First Game: September 16, 1995

A's 6, Twins 1

Most Recent Game: July 1, 2006

Diamondbacks 7, A's 2

Oakland County Coliseum was temporarily renamed Network Associates Coliseum.  As of the 2005 season (and for my second visit in 2006), it was called McAfee Coliseum.

    They were in the midst of remodeling Oakland-Alameda County Coliseum when I was there, so my concerns may have been alleviated, but I still have a couple of complaints about the stadium.  First--and this is a problem in quite a few two-sport stadiums--there is so much foul territory that, no matter where you're sitting, you're about a mile and a half from the play.  I thought the grade in the lower deck was so gradual that I felt even farther back than the foul territory originally made it seem.  The place was more or less charmless--again, the construction dust may have added to that.  And maybe there was a problem with me watching two teams that were out of the playoff hunt in mid-September.  But I don't have too much of a positive impression of this stadium.  I wasn't able to go back there on my 2000 West Coast Swing.  Maybe sometime down the road, when I next visit friends in the Bay Area, I'll get a chance to return and will find it more to my liking.

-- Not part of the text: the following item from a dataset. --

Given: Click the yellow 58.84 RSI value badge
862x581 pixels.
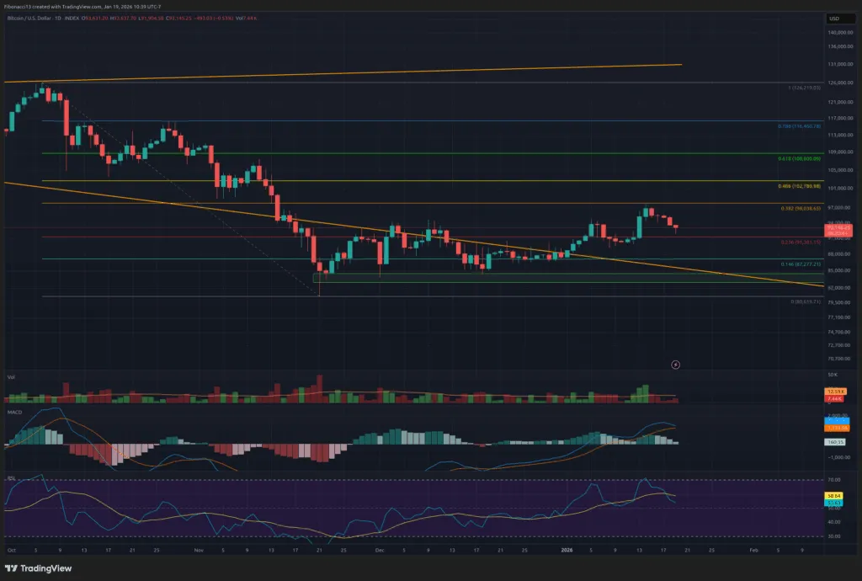Looking at the screenshot, I should [834, 496].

    Good old Kristina lugged me around the Bay Area for an entire wedding weekend, and accompanied me to the ballgame on top of everything else. She was a trooper.  At some point during the weekend--a specific moment when she was turning to me for comfort, talking about deep, deep stuff--my longtime crush on her became quite a heavy-duty crush.  This is significant as it is the only crush I have ever successfully kept to myself.  (Until now.  Hi, Kristina!)  At the ballgame, she scored for me while I bought her a hot dog...but there was something bad in the hot dog, and Kristina got sick.  Damn that Oakland-Alameda County Coliseum!  They made my crush sick!  But give me credit...that weekend I went to a baseball game and a wedding with Kristina without messing up our worlds by telling her that, if she moved to Seattle, I would gladly let her crash at my place for as long as she needed and arrange to marry her as soon as possible.  Alas, she never moved north.  She, her husband, and their new baby daughter live in Sacramento.  We remain in sporadic touch...she and her husband even volunteered to host me on my last baseball trip.  So that's what I remember Oakland for--we were far away from the game, I was practicing admirable restraint in conversation with a woman I adored, and she got sick from a hot dog.  Not the greatest ballpark experience in history.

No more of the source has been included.